*TASKS TO CARRY OUT*
1/ Edit the Fairford text by repeating the part that opens with the words "After a boundary" and closes with "and Sue Coakley.", replacing "Liberal Democrat" with "Green Party".
2/ Continue the Fairford text from where it stops.

*EXTRACT*
+ + + +

After a boundary review implemented for the 2015 local elections, Fairford was split into two District Council electoral wards called Fairford North Ward (single member) and Lechlade, Kempsford and Fairford South Ward (two member). On Cotswold District Council Fairford North Ward is represented by Liberal Democrat Andrew Doherty and Lechlade, Kempsford and Fairford South Ward is represented by Conservative Councillors Stephen Andrews and Sue Coakley.

The town is represented on Gloucestershire County Council by Conservative Councillor Ray Theodoulou who represents the Fairford and Lechlade on Thames Division.

Fairford North Ward

Lechlade, Kempsford and Fairford South Ward

Fairford and Lechlade on Thames Division

The ward population at the 2011 census was 4,031.

Churches

St Mary's Church

The Church of England parish church of Saint Mary is renowned for its complete set of medieval stained glass, stone carvings and misericords. Rebuilt in the early 1490s by the wool merchant John Tame (d.1500), the church is an example of late Perpendicular Gothic architecture that is characterised by slim stone window mullions and light but strong buttresses. The style enabled larger windows than previously, allowing much more light into the building. Grade 1 listed by English Heritage, its structure and details remains unaltered since built.

Stained glass, St Mary's Church

St. Mary's is of national historical and architectural importance because it houses the most complete set of mediaeval stained glass windows in the country, attributed to Barnard Flower. The glass survived the Reformation when many images in English churches were destroyed. In 1642, during the Civil War, they narrowly avoided destruction when the Roundhead army was marching on the nearby town of Cirencester.

Some of the panes were damaged during a storm in November 1703 and those were repaired and modified or replaced. A conservation and restoration programme began in 1988 and finished in 2010. Clear glass now protects the old glass.

+ + + +

*EXTRACTED MATERIAL*
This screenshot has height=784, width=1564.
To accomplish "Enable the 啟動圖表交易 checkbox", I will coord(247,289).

+ + + +

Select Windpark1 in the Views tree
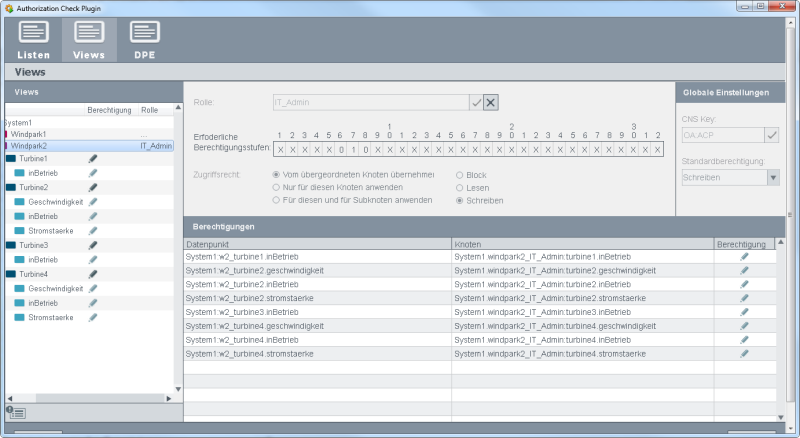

+ + + +

*RESULTS*
1/
After a boundary review implemented for the 2015 local elections, Fairford was split into two District Council electoral wards called Fairford North Ward (single member) and Lechlade, Kempsford and Fairford South Ward (two member). On Cotswold District Council Fairford North Ward is represented by Green Party Andrew Doherty and Lechlade, Kempsford and Fairford South Ward is represented by Conservative Councillors Stephen Andrews and Sue Coakley.

2/
Churchyard, St Mary's Church
The churchyard includes a stone memorial to Tiddles, the church cat who fell off the church roof. There is also a stone grotesque to commemorate a young boy who climbed up the walls of the church and jumped, falling to his death. The churchyard contains eight Commonwealth war graves; three British Army soldiers, a Royal Navy seaman and a Royal Air Force airman of World War I and two British soldiers and a Home Guardsman of World War II.

St Thomas' of Canterbury
Fairford has a 19th-century Catholic church of St Thomas of Canterbury. Following the closure of the recusant chapel at Hatherop Castle in 1844, a church was built at Horcott (Fairford) the following year at a cost of £700. The first Mass was celebrated in 1845, five years before the Restoration of the Hierarchy in England and before the creation of the Roman Catholic Diocese of Clifton. The stained glass window behind the altar depicts St. Thomas of Canterbury in the centre panel, showing the date 1845. The adjoining Presbytery was built 20 years later to designs by Benjamin Bucknall, the architect of Woodchester Mansion. The church contains an organ by Hill and stained glass by William Wailes, Hardman and Geoffrey Robinson. The two windows in the porch were added to commemorate the 150th anniversary of the first Mass. The left window depicts the crest of the de Mauley family; that on the right depicts the Eucharist.

Fairford United Church
In 1981 a group of local Methodists approached the local Congregational Church to use the chapel for their services as there was no Methodist Church in Fairford. They were officially united into one congregation in 1986 and the present church follows the traditions of both the Methodist Church and the Congregational Federation.

The churches in and around Fairford are represented by the organisation Churches Together Around Fairford (CTAF) which has meetings and organises services of unity.

Education
The town's secondary school is Farmor's School, an 11-18 co-educational academy. The school was judged to be of outstanding standard, having achieved Grade 1 in its Ofsted inspection in 2010. After becoming an academy it achieved lower grades from the board over the years: "Good", "Requires Improvement" and "Good" again in 2013, 2017 and 2021 respectively.

There is also a primary school (Fairford Primary), and a playgroup. Coln House School was a 9-16, residential/day, state special school. After being put into special measures following a 2016 Ofsted report, the school closed in March 2017. Built in 1822 by Alexander Ilse as a private asylum called The Retreat, it closed in 1944 before becoming a school in 1949.

Transport
Fairford was formerly linked to Oxford by the Witney Railway and its extension the East Gloucestershire Railway. The route was active between 1873-1962. There have been reports that part of the old track could be cleared of accumulated mountains of detritus and overgrown trees to be re-opened as a cycle path. There is a bus service to Cirencester and Lechlade, from where travellers can transfer to another bus and travel onwards to Swindon.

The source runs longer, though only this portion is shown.